Je suis sortie, sorcière possédée,
hantant l’air noir, plus hardie la nuit ;
rêvant de faire le mal, au-dessus des banals
pavillons de banlieue, de lumière en lumière :
créature solitaire, à douze doigts et folle.
Ce genre de femme n’est pas tout à fait femme.
J’ai été sa pareille.

Anne Sexton (1928-1974), qui passera l’essentiel de sa vie dans le Massachusetts, entre Boston et Gloucester, aura souffert toute sa vie de sévères troubles bipolaires, qui entraîneront sa première hospitalisation en 1954-1955. C’est son thérapeute, le Dr. Martin Orne, qui l’encouragera vivement à se lancer et à persévérer dans ses efforts d’écriture poétique, qu’elle étudiera ensuite aux côtés notamment de Robert Lowell, avec Sylvia Plath et George Starbuck. Se situant ainsi bien loin, malgré le contexte psychiatrique omniprésent, d’un travail d’art brut auquel certains commentateurs la rattachent à l’occasion, elle s’inscrit de plain-pied, dès son premier recueil, « Retour partiel de l’asile » (1960), dans le courant américain traditionnellement appelé confessionnalisme, sans porter aucunement les stigmates d’une écriture intime, associée à ce courant, parfois jugée sévèrement de nos jours, mais s’affirmant bien au contraire comme un exemple déterminant de l’intrication de l’intime et du politique, de la défiance vis-à-vis d’un patriarcat pour le moins envahissant et de la quête – éventuellement vaine alors – de sororité.

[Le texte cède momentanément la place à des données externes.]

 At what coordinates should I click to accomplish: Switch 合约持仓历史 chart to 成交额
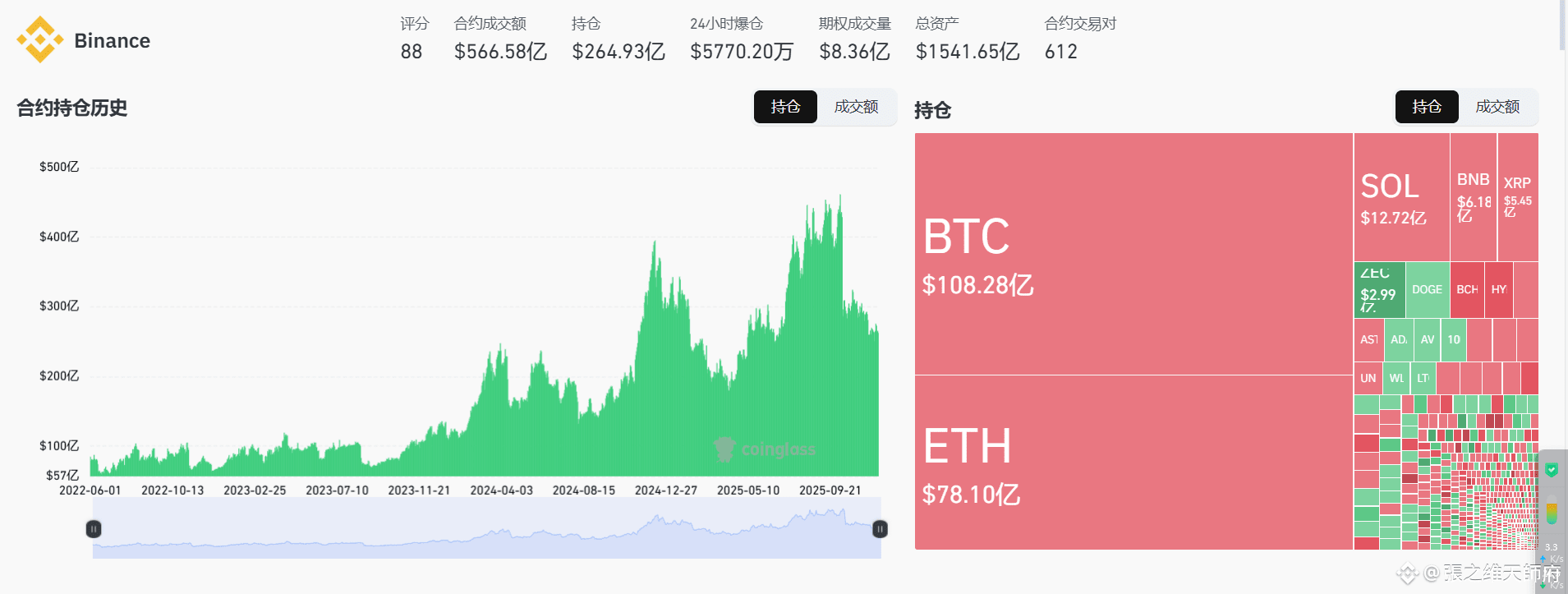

Jamais traduits en français jusqu’ici, ses quatre premiers recueils – « Retour partiel de l’asile » (1960), « Tous mes chers petits » (1962), « Tu vis ou tu meurs » (1966), pour lequel elle recevra le prix Pulitzer de poésie en 1967, et « Poèmes d’amour » (1969) – sont publiés en janvier 2022 aux éditions Des Femmes – Antoinette Fouque, avec une superbe préface de Patricia Godi,dans une traduction remarquable et inspirée de Sabine Huynh, poète elle-même, dont on se souvient par exemple avec émotion du « Avec vous ce jour-là – Lettre au poète Allen Ginsberg » de 2016.

D’aussi loin que cet arrière-grand-père je viens
déconcerter une pierre tombale penchée pour son bien,
sonder ce déclin et donner à un minimum d’enfants
leur sobre part de gâteau de banlieue.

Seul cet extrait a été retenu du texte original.